Extrait choisi:
-------

Une campagne de com qui joue de la rareté et de l’abondance
Red Dead Redemption 2 est, grâce en partie à une campagne de communication alternant savamment entre rareté (les images et bandes-annonces progressivement dévoilées) et abondance (de chiffres notamment : sur le nombre de pages de scénario – deux mille pour l’intrigue principale – ou d’acteurs mobilisés – mille deux cents), le jeu qui fait paraître tous les autres plus petits, plus ordinaires.
Les joueurs y chevaucheront à volonté dans un monde immense et plastiquement superbe, explorant villes (qui, selon les cas et la culture de chacun, évoqueront les films de John Ford, de Sergio Leone ou les BD de Lucky Luke) et forêts (où, un peu honteux, on se surprend à chasser le petit lapin), sous la pluie, la neige ou le soleil, tenant leur rôle de hors-la-loi comme la quête principale le leur suggère ou, si le cœur leur en dit, s’en allant faire tout à fait autre chose – par exemple regarder le ciel, écouter le vent. En matière d’invitation au voyage, le jeu vidéo a rarement fait plus alléchant.
« GTA III », l’envol de Rockstar Games
Rockstar Games a toujours été une société de jeux vidéo à part. Créée en 1998 par les frères (britanniques) Sam et Dan Houser au sein de l’éditeur américain Take-Two Interactive mais héritière de BMG Interactive qui avait édité le tout premier Grand Theft Auto un an plus tôt, Rockstar a vraiment pris son envol au début des années 2000 avec GTA III et ses épisodes dérivés, Vice City (qui se déroule à Miami dans les années 1980, avec une entêtante bande-son d’époque) et San Andreas (situé en Californie au début de la décennie suivante).

-------

Tâches à réaliser:
1/ Quelles lignes des enregistrements contiennent le mot « Pick » ? Relevez-les toutes.
2/ Pouvez-vous prolonger l'extrait sur Red Dead Redemption 2 et Rockstar Games à la suite de sa dernière phrase ?

Données fournies:

-------

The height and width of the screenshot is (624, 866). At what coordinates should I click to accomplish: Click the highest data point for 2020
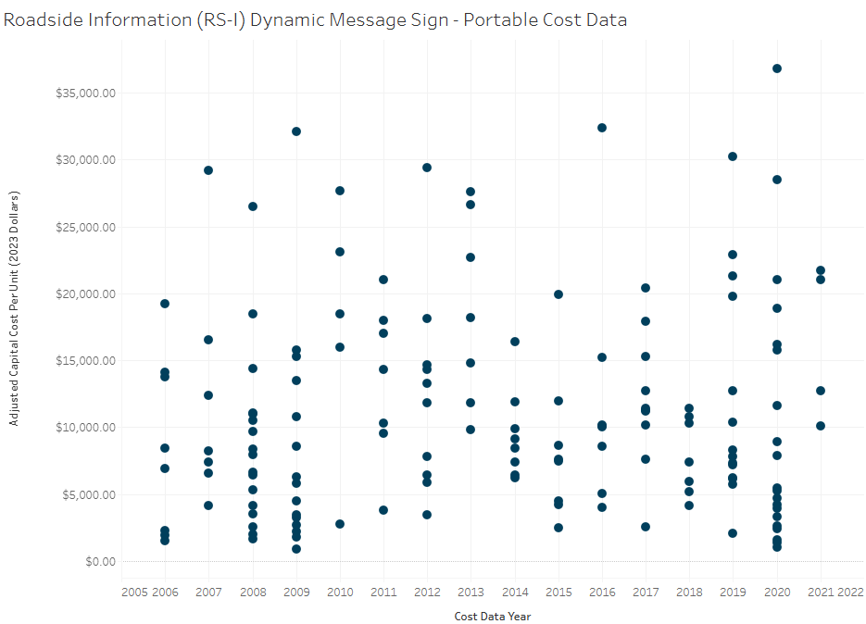click(x=777, y=69)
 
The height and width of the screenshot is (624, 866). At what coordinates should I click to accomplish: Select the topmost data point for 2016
click(x=602, y=128)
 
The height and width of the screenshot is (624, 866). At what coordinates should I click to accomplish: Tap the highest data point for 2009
click(x=296, y=131)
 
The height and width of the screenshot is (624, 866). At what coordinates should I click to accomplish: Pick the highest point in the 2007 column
click(x=208, y=170)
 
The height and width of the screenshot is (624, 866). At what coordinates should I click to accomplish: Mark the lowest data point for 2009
click(x=296, y=549)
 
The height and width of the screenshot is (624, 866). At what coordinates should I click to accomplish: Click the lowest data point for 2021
click(x=821, y=426)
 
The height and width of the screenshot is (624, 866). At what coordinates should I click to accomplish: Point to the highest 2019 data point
click(x=733, y=156)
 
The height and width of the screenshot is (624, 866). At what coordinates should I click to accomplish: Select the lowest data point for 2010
click(x=340, y=524)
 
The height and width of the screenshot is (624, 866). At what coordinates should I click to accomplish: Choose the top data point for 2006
click(x=165, y=304)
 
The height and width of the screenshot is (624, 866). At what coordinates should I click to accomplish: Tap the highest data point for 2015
click(x=559, y=294)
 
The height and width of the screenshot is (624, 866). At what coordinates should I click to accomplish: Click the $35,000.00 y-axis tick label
click(x=84, y=94)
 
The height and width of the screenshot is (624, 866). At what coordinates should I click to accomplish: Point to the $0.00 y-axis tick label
click(x=97, y=561)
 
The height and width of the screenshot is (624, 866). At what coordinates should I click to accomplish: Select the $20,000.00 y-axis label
click(x=84, y=293)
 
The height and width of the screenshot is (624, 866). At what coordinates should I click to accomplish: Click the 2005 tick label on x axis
click(x=135, y=592)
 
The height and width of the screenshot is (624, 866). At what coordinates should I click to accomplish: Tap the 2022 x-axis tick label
click(x=850, y=592)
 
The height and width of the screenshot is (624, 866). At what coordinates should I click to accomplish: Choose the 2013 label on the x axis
click(x=471, y=592)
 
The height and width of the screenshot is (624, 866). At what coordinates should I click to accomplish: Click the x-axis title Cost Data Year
click(x=493, y=616)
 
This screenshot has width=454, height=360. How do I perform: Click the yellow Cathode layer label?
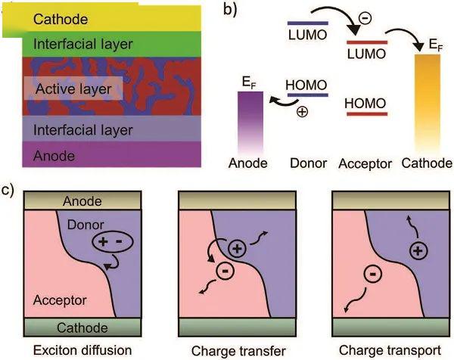pyautogui.click(x=61, y=20)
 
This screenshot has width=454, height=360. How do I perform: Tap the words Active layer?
pyautogui.click(x=73, y=88)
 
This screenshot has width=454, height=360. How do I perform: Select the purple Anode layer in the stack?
pyautogui.click(x=112, y=154)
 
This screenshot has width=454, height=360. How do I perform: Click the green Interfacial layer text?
pyautogui.click(x=83, y=45)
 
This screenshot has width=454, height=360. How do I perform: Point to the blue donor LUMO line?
pyautogui.click(x=308, y=23)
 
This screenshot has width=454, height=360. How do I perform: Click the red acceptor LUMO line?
pyautogui.click(x=367, y=42)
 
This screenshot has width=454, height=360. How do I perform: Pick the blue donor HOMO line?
pyautogui.click(x=308, y=95)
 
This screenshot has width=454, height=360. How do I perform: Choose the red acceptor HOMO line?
pyautogui.click(x=367, y=114)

-------

Résultats attendus:
1/
The height and width of the screenshot is (624, 866). At what coordinates should I click to accomplish: Pick the highest point in the 2007 column
This screenshot has width=454, height=360. How do I perform: Pick the blue donor HOMO line?

2/
Avec cette trilogie au cocktail détonant de reproduction du réel, de fiction transgressive et violente et d’incitation à l’expérimentation ludique, voire à la dérive et à la contemplation, la manière même dont le jeu vidéo se fait et se perçoit s’est trouvée bouleversée.
GTA a fait bien des émules et, de Saints Row à Assassin’s Creed en passant par Infamous ou Just Cause, le jeu “à monde ouvert” est devenu plus qu’un genre : une manière de structurer les aventures interactives et d’impliquer le joueur en lui donnant un sentiment inédit de liberté et, même si cela peut sembler paradoxal quand l’encouragement à détruire est si présent, de responsabilité car sur ce monde, ses actions laissent des traces.
https://www.youtube.com/watch?v=AtPS-pJwBL4
Une polémique autour de l’abus de crunch
Jusqu’au début des années 2010, on pouvait compter sur au moins un jeu Rockstar par an : un Manhunt, un Midnight Club, un Bully, un Max Payne, un L.A. Noire… Mais, depuis 2013 et la sortie de Grand Theft Auto V, plus rien. Rien, si ce n’est l’ajout régulier de “contenu” sur le mode online de ce titre phénomène qui, avec près de 100 millions d’exemplaires et plus de 6 milliards de dollars de recettes, est tout simplement le produit culturel le plus rentable de tous les temps.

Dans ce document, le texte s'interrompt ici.